Toutes ces graves violations sont impunies et ont pour effet d’accroître la tension entre le gouvernement et la population, rendant le climat sociopolitique encore plus difficile. Des rapports sur des violations des droits humains, des arrestations arbitraires et des répressions des manifestations pacifiques sont documentés et ont terni l’image de la transition, alimentant un climat de méfiance.

4. Les retards accusés dans le processus constitutionnel et électoral :

Les promesses de rétablissement d’un ordre constitutionnel par des élections libres et transparentes n’ont pas été respectées, ce qui suscite des frustrations au sein de la population et des acteurs politiques. En trois ans de gouvernance, la Guinée ne dispose ni de constitution comme ils l’ont promis, ni d’une administration électorale pour un retour à l’ordre constitutionnel afin de sortir le pays de l’impasse. Les promesses de réformes politiques et électorales n’ont pas été concrétisées.

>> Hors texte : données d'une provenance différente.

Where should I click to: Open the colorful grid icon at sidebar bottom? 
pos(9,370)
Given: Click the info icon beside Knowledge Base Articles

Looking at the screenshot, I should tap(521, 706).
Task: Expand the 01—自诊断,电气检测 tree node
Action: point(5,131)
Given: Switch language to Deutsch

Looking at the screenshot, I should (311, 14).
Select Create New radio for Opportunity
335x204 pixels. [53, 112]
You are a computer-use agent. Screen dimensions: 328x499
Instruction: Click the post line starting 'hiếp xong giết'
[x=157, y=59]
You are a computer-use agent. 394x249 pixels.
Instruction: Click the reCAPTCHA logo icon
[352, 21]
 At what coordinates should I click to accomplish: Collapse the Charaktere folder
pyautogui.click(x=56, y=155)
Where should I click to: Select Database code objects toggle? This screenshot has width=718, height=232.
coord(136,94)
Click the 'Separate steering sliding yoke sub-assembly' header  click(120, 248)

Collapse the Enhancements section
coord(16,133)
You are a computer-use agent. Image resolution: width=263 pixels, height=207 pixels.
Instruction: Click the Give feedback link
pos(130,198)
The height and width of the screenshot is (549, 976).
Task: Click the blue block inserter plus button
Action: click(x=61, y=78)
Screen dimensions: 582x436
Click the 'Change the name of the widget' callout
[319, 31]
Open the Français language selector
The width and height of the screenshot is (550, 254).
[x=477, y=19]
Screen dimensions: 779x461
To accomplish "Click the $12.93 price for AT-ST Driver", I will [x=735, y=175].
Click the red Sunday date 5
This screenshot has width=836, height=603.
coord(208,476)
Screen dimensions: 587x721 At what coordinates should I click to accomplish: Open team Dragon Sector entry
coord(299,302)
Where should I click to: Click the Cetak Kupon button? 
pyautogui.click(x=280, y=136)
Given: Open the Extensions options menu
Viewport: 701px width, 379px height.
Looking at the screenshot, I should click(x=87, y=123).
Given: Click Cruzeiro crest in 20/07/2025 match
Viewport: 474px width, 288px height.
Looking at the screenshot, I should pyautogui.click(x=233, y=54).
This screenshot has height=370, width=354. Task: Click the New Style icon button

Depuis trois ans, le CNRD travaille sur un avant-projet de la constitution dont la promotion a commencé dans tout le pays avec des milliards de francs guinéens dilapidés pour vulgariser un avant-projet. Il n’y a donc aucune volonté de la junte pour un retour à la démocratie et au fonctionnement normal des institutions de la République de Guinée.

5. L’Aggravation de l’insécurité
Depuis quelques mois, la Guinée vit une véritable crise sécuritaire marquée par une hausse dramatique des vols à mains armées, des viols, des enlèvements et des kidnappings, qui plongent les populations dans la peur et l’incertitude. Ces actes sont perpétrés aussi bien dans les quartiers urbains que dans les zones rurales.

Même les lieux censés être des sanctuaires, comme les écoles et les lieux de culte, ne sont plus épargnés. Jamais auparavant la Guinée n’a connu un tel niveau d’aggravation de l’insécurité, particulièrement à Conakry et dans ses environs.